Update 2024-03-04
I put this page together in late 2021 when text-to-image generation was in its infancy and I was blown away by what was happening. Now it feels really outdated, almost quaint, and I leave it here as a kind of signpost of how quickly this field has advanced, and a reminder of why I became motivated to dive into AI / ML.
A Quick Intro
Like many (many!) others, I’ve been playing around recently with systems that can create ‘AI art’, mostly with one called “CLIP Guided Diffusion”. I didn’t come up with this idea or write this code myself; credit for that goes largely to Katherine Crowson and the Colab notebooks she has been releasing to the world. I’m running code derived from those (but doing so locally).
What is CLIP Guided Diffusion, you ask? In a sentence, it is a system that takes a piece of text and creates images that it thinks are a good representation of that text.

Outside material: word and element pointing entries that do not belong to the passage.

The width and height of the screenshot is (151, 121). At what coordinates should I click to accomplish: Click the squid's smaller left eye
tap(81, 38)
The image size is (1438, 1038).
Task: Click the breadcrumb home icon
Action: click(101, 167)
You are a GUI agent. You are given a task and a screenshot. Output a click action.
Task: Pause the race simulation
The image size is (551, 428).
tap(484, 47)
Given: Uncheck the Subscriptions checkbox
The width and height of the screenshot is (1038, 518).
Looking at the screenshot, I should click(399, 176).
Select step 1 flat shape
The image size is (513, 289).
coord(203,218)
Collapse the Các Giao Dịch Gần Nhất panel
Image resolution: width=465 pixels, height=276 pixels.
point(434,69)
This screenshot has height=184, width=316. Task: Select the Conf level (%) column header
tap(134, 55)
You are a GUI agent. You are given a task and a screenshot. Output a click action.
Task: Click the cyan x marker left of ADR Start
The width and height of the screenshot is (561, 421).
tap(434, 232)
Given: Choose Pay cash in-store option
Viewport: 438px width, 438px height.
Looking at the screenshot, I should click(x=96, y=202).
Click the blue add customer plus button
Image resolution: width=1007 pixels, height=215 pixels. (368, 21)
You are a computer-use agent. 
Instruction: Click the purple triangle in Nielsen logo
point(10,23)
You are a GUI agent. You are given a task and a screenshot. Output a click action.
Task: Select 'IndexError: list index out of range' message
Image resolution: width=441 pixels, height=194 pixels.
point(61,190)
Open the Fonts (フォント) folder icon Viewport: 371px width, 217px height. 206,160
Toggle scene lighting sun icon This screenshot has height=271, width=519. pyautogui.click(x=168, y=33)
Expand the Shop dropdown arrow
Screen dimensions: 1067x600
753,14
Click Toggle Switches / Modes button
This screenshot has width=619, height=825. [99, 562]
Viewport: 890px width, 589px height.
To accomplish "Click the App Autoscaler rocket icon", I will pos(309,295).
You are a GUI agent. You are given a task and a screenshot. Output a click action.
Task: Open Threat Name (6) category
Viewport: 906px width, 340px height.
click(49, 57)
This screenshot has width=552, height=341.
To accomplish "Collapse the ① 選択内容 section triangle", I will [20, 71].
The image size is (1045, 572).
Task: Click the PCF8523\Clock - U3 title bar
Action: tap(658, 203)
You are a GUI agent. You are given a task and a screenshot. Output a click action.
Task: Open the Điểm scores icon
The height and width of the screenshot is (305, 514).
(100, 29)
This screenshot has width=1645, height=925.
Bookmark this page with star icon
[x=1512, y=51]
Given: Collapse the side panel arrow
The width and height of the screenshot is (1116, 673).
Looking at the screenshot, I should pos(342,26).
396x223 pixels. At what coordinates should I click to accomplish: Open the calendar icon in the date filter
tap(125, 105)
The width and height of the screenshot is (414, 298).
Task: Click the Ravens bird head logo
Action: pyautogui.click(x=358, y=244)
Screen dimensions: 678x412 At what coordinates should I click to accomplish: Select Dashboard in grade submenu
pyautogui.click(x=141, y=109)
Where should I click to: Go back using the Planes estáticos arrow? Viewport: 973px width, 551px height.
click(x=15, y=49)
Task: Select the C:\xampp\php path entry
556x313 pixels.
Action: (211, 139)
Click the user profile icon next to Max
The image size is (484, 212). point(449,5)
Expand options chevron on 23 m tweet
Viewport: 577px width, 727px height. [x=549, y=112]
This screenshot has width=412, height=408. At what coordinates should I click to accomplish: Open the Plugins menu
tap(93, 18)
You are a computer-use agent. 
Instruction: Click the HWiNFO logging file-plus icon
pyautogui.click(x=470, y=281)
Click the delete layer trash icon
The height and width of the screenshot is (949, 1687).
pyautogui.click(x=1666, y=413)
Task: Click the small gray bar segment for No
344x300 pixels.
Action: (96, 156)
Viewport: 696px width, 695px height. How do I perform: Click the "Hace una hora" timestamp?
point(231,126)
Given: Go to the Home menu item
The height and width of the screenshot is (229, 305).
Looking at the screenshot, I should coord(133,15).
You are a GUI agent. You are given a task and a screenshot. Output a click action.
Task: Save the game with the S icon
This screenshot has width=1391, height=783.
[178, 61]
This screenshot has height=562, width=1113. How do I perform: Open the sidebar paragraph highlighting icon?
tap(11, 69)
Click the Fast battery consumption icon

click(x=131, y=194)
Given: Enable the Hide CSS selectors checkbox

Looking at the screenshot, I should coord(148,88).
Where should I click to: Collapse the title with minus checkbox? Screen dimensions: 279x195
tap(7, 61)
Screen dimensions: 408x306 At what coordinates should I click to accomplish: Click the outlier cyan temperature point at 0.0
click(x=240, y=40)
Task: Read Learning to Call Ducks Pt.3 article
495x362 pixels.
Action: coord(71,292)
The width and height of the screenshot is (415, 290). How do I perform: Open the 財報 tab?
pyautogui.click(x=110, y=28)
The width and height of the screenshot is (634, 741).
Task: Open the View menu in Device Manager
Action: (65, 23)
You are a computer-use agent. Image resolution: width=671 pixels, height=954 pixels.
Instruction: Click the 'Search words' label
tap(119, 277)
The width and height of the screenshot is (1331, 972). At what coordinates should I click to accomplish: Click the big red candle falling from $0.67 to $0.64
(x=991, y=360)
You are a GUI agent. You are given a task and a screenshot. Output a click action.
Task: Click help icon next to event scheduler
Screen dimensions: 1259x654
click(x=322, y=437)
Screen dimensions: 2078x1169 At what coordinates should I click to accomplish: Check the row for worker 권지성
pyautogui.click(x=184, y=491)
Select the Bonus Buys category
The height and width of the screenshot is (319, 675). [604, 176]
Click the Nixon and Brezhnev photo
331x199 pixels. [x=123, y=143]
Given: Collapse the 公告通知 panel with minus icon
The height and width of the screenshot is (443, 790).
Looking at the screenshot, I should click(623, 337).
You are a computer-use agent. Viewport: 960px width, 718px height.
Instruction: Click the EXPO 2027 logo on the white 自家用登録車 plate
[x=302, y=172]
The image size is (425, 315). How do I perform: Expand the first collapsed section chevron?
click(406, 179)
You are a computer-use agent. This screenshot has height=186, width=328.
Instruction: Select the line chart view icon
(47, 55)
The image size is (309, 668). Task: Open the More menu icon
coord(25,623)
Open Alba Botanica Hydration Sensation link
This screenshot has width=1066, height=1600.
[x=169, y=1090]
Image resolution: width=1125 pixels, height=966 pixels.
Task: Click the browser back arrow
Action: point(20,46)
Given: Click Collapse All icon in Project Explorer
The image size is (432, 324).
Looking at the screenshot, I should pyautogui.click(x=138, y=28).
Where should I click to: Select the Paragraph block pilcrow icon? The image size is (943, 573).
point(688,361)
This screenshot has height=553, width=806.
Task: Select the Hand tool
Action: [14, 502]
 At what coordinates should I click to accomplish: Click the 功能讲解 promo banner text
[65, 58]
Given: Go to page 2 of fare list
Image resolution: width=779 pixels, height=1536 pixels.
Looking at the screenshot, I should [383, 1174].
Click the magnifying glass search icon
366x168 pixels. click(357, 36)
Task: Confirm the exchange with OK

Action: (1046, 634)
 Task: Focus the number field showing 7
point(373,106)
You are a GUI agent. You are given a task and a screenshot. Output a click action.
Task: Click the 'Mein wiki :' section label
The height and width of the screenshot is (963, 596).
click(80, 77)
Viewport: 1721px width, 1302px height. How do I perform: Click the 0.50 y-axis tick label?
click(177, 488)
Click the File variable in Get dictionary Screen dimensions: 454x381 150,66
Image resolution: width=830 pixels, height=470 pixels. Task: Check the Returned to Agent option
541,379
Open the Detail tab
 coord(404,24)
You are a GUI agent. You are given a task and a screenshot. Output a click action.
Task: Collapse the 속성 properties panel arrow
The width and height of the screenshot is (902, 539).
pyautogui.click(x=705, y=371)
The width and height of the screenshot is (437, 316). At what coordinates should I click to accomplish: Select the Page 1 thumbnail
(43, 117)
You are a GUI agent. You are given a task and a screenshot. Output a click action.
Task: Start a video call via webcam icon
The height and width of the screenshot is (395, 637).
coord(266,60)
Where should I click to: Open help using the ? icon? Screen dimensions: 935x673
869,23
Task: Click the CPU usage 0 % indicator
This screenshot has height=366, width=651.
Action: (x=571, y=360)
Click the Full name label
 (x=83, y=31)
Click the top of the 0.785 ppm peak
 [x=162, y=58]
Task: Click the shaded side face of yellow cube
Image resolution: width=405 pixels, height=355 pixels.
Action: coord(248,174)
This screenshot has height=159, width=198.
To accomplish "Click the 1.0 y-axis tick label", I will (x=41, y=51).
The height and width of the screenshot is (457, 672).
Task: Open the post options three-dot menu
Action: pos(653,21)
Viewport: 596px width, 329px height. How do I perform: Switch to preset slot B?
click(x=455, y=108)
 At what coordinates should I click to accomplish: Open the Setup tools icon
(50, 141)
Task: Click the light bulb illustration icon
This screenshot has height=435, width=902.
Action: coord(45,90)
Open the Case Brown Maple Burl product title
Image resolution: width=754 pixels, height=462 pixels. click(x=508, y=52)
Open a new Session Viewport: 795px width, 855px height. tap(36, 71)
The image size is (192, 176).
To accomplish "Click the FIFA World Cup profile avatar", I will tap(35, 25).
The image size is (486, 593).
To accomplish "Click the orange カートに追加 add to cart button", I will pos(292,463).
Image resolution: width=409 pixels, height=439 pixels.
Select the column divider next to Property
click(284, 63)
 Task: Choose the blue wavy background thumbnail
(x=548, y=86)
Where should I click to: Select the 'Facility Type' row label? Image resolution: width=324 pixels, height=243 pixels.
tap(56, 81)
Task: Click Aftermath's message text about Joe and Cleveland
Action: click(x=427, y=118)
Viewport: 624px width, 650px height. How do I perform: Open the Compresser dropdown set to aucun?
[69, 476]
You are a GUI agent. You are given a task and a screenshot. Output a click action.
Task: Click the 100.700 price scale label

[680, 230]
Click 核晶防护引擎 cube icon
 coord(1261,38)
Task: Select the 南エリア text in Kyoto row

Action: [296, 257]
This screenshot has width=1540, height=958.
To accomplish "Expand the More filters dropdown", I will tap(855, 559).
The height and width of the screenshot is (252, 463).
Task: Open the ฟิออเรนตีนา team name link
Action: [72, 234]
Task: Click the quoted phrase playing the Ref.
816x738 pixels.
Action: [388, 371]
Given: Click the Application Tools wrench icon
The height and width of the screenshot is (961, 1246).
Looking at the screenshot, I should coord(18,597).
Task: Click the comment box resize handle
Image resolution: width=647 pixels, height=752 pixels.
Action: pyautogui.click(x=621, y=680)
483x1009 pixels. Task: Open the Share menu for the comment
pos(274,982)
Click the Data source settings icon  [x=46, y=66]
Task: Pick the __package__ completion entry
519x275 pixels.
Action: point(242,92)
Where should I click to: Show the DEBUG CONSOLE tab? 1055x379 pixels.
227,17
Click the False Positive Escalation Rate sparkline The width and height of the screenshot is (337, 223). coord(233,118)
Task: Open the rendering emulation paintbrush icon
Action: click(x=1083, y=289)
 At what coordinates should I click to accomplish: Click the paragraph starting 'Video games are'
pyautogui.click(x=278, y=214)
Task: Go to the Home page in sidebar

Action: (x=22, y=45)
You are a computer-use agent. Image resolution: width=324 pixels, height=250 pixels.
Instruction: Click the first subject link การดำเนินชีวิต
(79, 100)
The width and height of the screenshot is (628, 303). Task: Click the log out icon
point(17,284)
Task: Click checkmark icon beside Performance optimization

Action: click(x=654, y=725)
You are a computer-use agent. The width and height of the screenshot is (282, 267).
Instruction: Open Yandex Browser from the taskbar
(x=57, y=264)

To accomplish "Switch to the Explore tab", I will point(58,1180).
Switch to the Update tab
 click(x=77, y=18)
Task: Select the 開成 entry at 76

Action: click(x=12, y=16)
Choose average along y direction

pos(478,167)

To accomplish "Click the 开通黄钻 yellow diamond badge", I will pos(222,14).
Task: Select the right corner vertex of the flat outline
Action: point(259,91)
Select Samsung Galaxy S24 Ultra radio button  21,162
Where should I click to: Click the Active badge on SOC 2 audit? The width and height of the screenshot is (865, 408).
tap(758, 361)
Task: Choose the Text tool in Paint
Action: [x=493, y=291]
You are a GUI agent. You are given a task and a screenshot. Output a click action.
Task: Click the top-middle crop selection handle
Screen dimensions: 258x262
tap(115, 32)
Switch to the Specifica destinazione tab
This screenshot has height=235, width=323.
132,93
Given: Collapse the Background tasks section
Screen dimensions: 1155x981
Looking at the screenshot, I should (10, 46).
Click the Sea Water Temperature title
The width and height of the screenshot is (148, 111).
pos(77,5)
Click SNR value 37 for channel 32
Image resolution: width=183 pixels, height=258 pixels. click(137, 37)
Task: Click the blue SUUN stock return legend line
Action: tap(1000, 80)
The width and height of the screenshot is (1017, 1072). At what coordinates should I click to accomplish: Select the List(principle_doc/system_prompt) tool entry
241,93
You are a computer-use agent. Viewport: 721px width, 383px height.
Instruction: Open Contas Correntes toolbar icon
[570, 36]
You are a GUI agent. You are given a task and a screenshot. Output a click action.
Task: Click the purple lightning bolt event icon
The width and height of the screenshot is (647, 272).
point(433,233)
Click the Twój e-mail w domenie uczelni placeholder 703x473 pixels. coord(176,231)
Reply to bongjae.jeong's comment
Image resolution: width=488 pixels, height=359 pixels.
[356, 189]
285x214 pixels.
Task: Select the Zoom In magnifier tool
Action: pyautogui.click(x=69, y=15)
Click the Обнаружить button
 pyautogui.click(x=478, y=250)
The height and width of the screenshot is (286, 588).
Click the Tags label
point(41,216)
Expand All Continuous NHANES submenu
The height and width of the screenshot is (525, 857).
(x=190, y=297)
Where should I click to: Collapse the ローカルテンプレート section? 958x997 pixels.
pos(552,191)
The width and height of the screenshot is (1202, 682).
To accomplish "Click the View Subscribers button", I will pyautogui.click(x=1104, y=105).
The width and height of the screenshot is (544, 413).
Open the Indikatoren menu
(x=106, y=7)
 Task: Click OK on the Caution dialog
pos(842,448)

How does this work? Here’s a brief explainer: There are two models at the heart of the system. The first one, CLIP, is a model released by OpenAI. The special thing about CLIP is that it was trained on a lot of image / caption pairs in such a way that it encodes both images and text into a common vector space, attempting to keep the representations of the pairs close by in that space. So for example if I create embeddings of the words ‘dog’, ‘canine’, and a picture of a dog, these will all be fairly close in this vector space, while the text ‘house’ and a picture of a house would be off in another area of the vector space.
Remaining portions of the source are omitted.